(Task goal): Please reproduce in full the lines starting at the one that contains "743x447 pixels. At" and ending at the one that contains "click(123, 356)", shifting every coordinate in their answers by adding 139.

(Material provided):
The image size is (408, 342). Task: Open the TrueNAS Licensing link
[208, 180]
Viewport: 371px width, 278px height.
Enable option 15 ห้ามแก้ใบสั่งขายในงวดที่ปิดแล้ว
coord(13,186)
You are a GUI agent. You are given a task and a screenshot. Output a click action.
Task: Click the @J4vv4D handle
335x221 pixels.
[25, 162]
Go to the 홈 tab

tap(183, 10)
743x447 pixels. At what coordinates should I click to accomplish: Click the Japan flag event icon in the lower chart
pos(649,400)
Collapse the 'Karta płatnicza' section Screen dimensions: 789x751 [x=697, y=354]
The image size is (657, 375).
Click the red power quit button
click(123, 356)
* * *
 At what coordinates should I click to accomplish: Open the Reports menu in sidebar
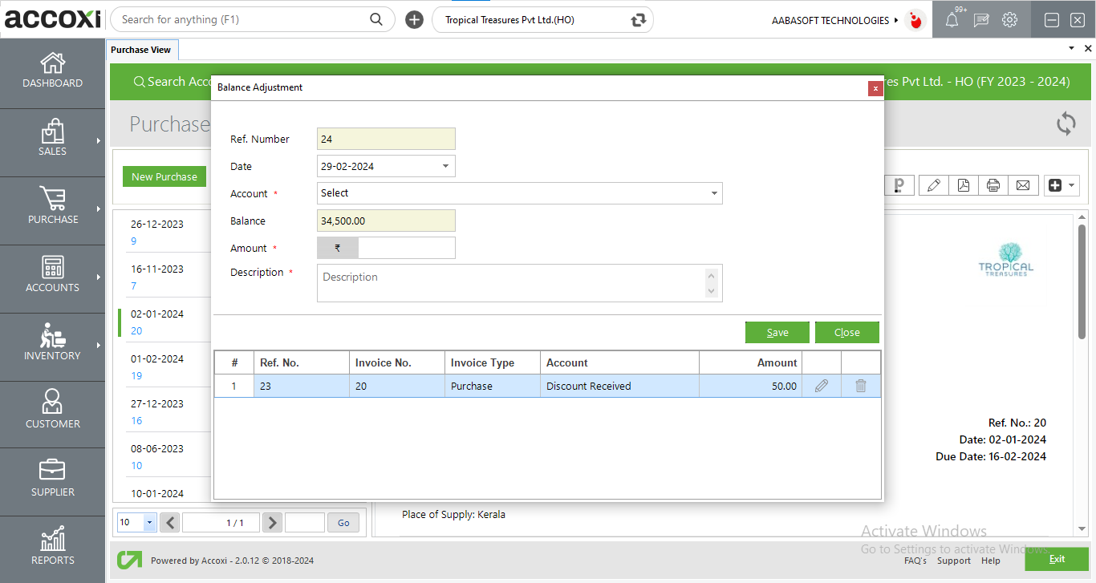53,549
---
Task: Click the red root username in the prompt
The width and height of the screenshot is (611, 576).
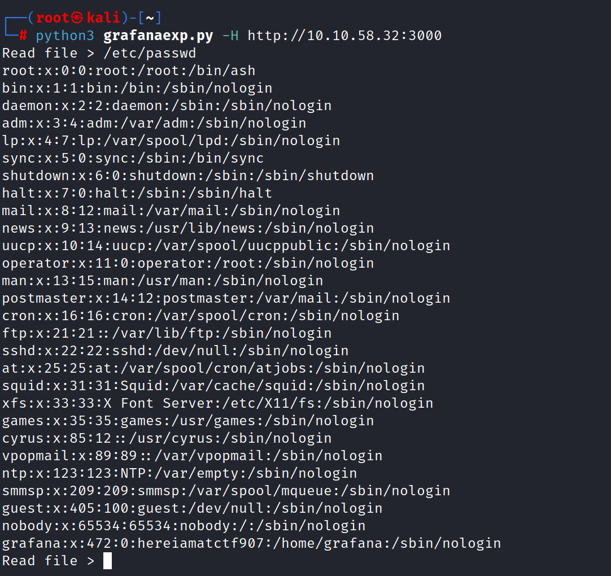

(Response to this task):
743x447 pixels. At what coordinates should I click to accomplish: Click the Japan flag event icon in the lower chart
pos(788,539)
Collapse the 'Karta płatnicza' section Screen dimensions: 789x751 [x=836, y=493]
The image size is (657, 375).
Click the red power quit button
click(262, 495)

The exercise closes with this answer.